> **WHAT NEEDS TO BE DONE**: Write out the data word for word, from the line containing "Screen dimensions: 1464x812" down to the end, and leave the pictures out of your answer.

________________________

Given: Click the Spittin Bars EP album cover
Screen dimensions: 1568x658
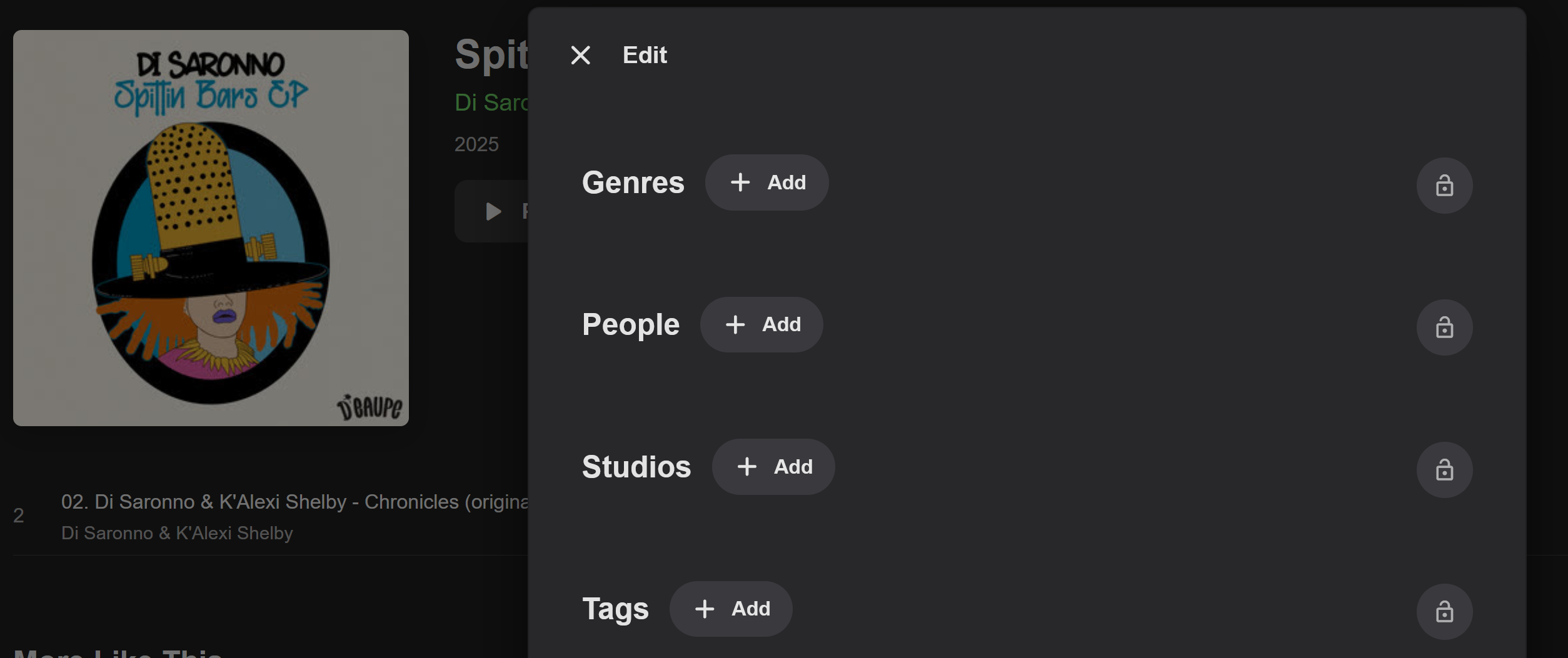Looking at the screenshot, I should (x=211, y=228).
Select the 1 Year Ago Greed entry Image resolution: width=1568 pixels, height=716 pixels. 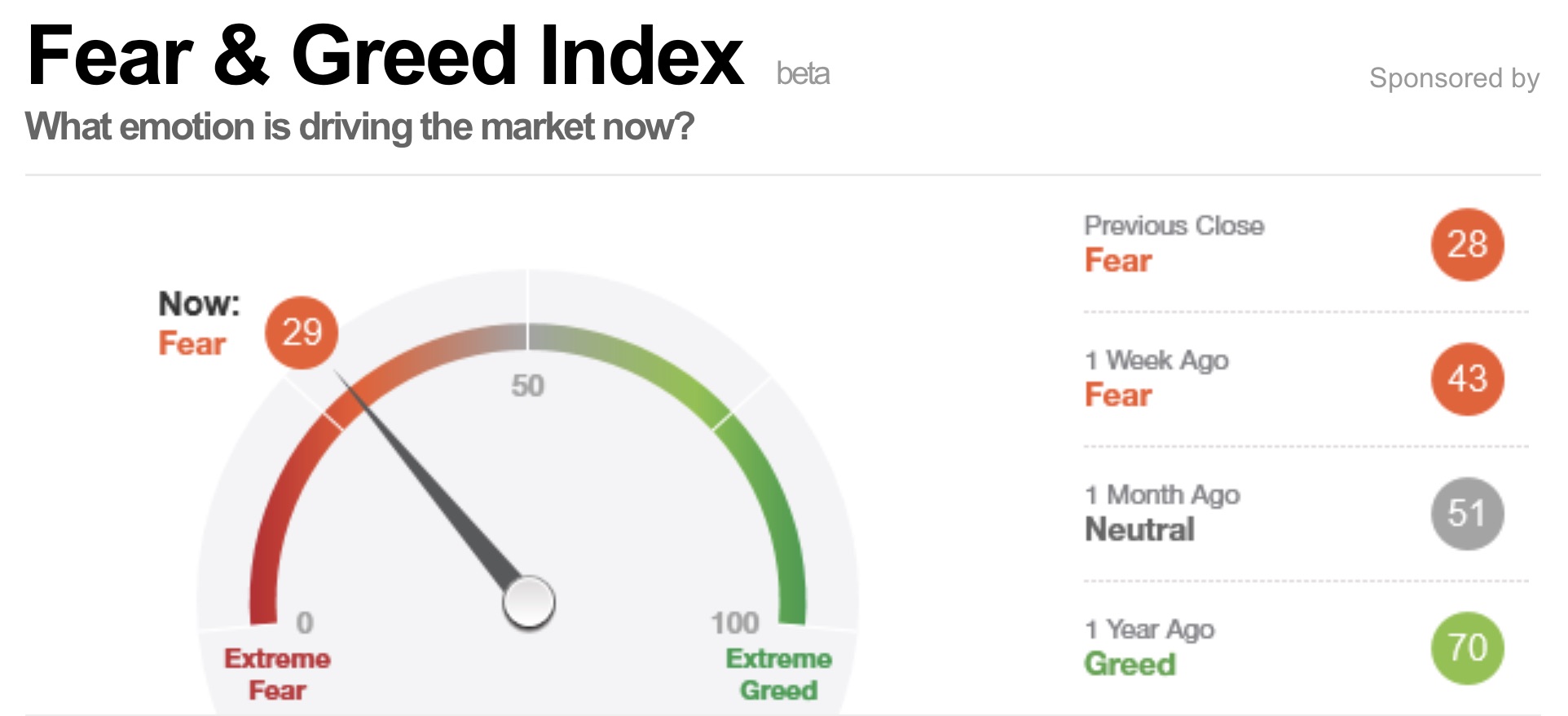(1149, 647)
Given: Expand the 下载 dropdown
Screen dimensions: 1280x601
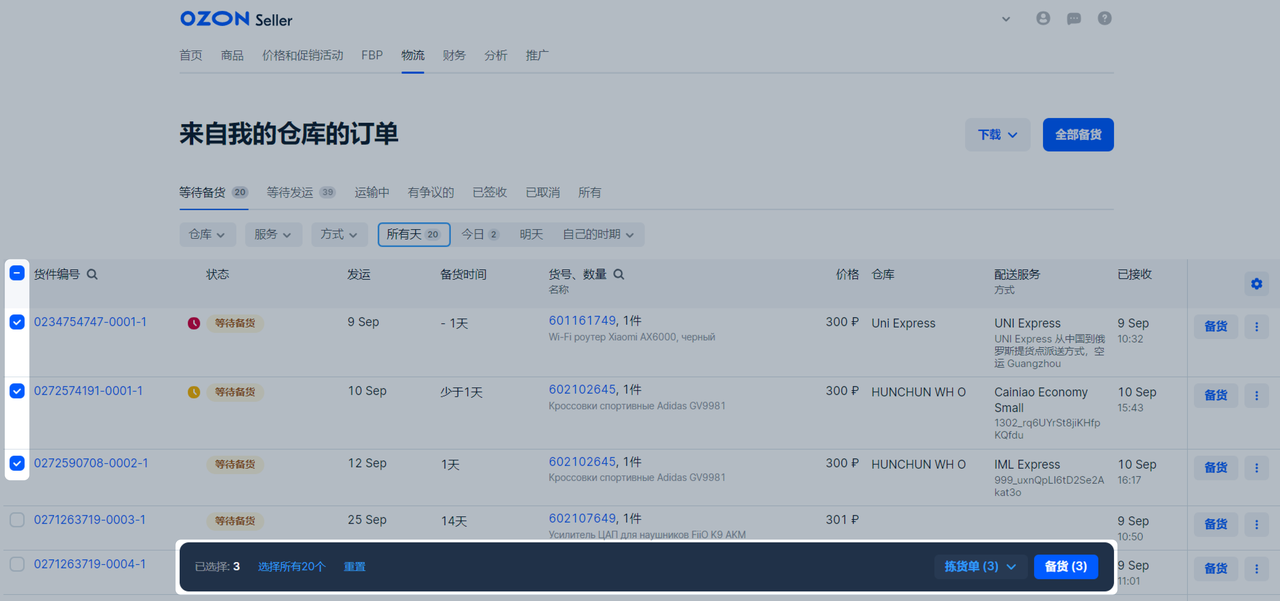Looking at the screenshot, I should (996, 134).
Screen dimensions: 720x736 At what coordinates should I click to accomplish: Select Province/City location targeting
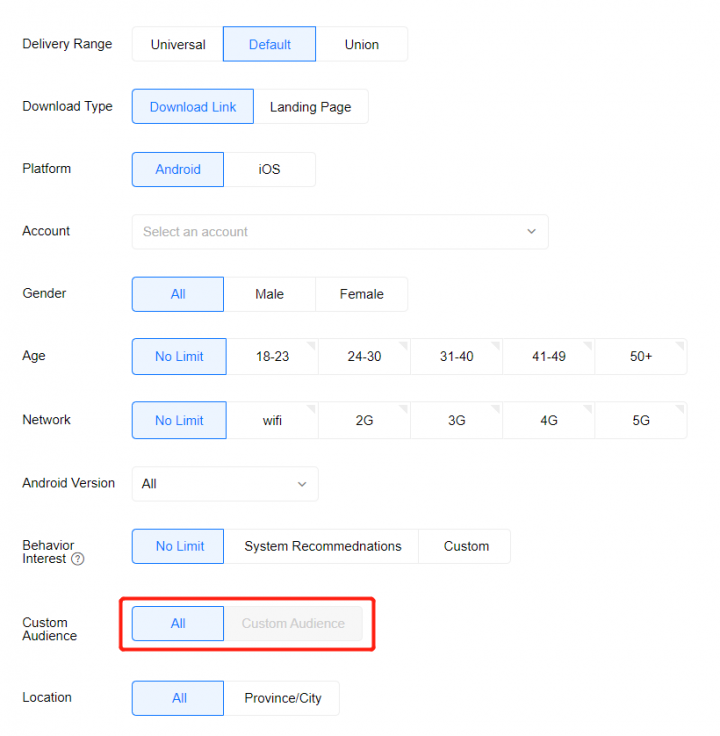coord(283,698)
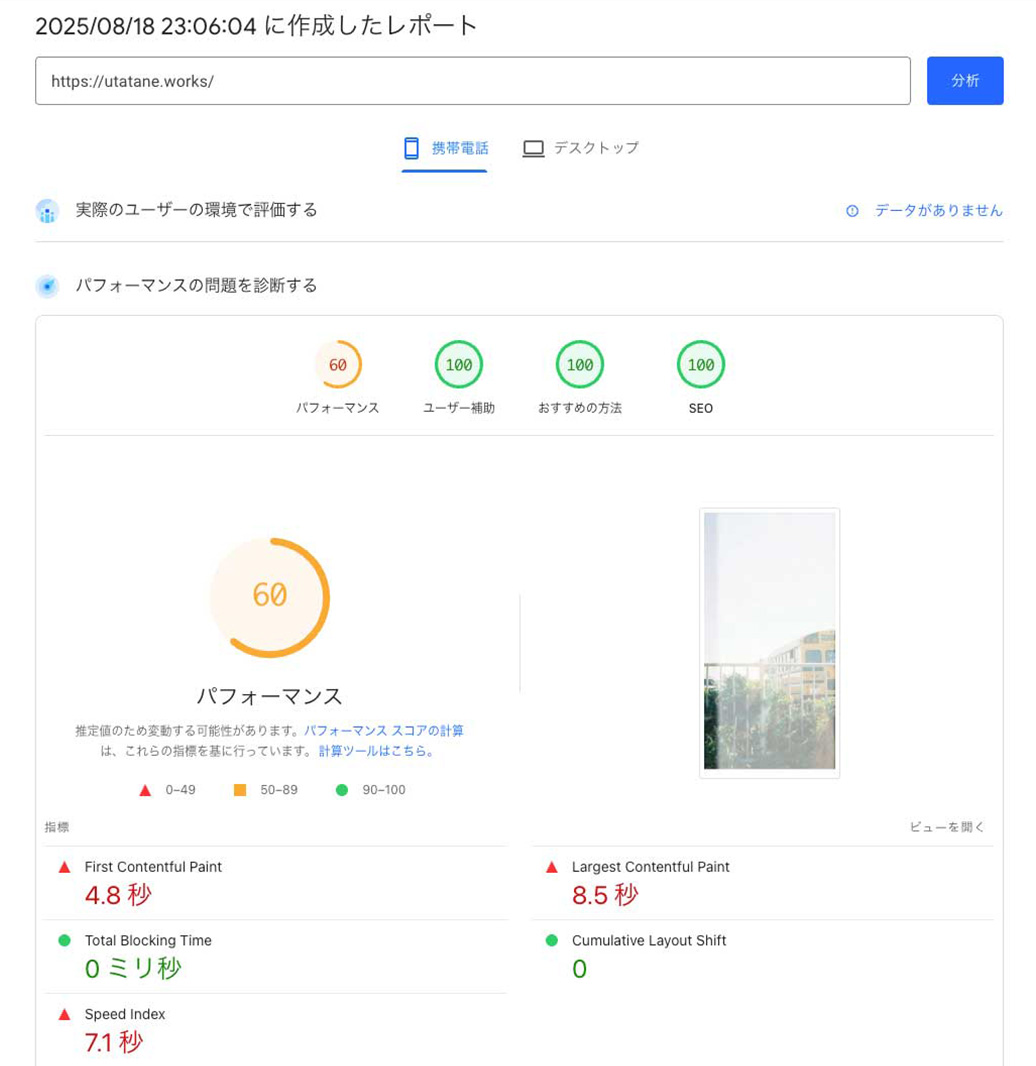The width and height of the screenshot is (1036, 1066).
Task: Open the 計算ツールはこちら link
Action: point(377,751)
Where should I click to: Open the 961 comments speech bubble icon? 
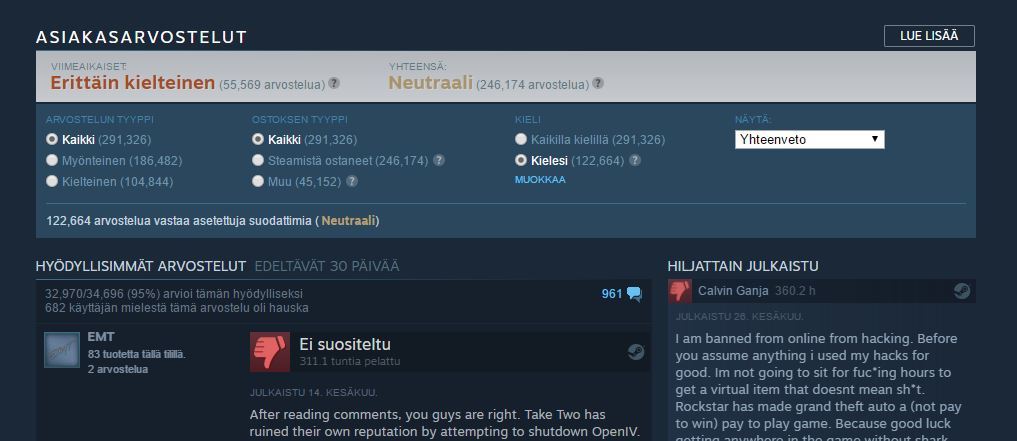point(634,294)
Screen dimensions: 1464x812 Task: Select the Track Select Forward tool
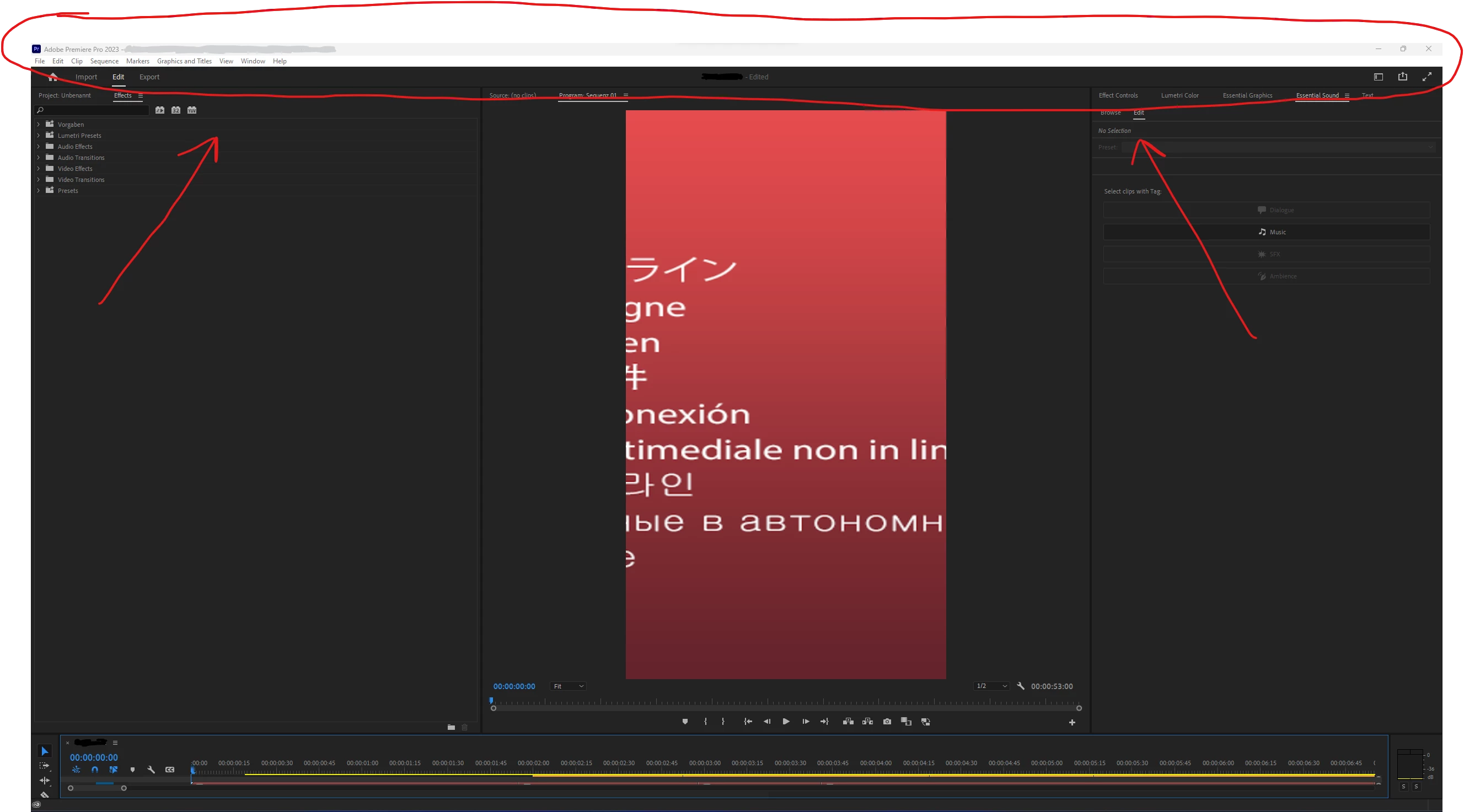44,766
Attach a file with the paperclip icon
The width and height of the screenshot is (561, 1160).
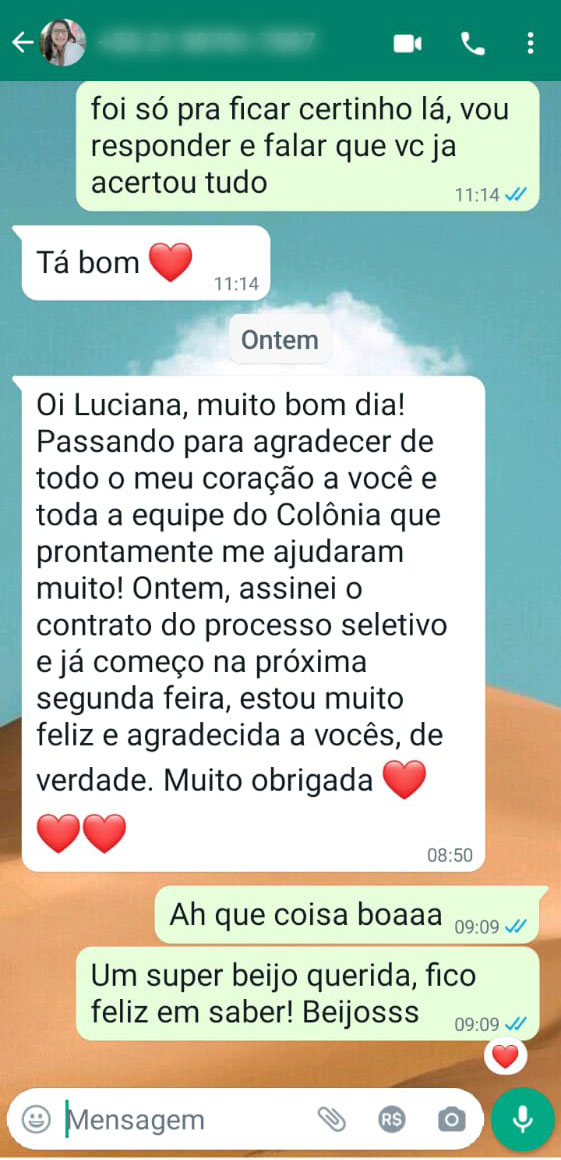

________________________

> **SOLUTION FOR THIS EXERCISE**:
Screen dimensions: 1464x812 Task: Select the Track Select Forward tool
44,766
Attach a file with the paperclip icon
The width and height of the screenshot is (561, 1160).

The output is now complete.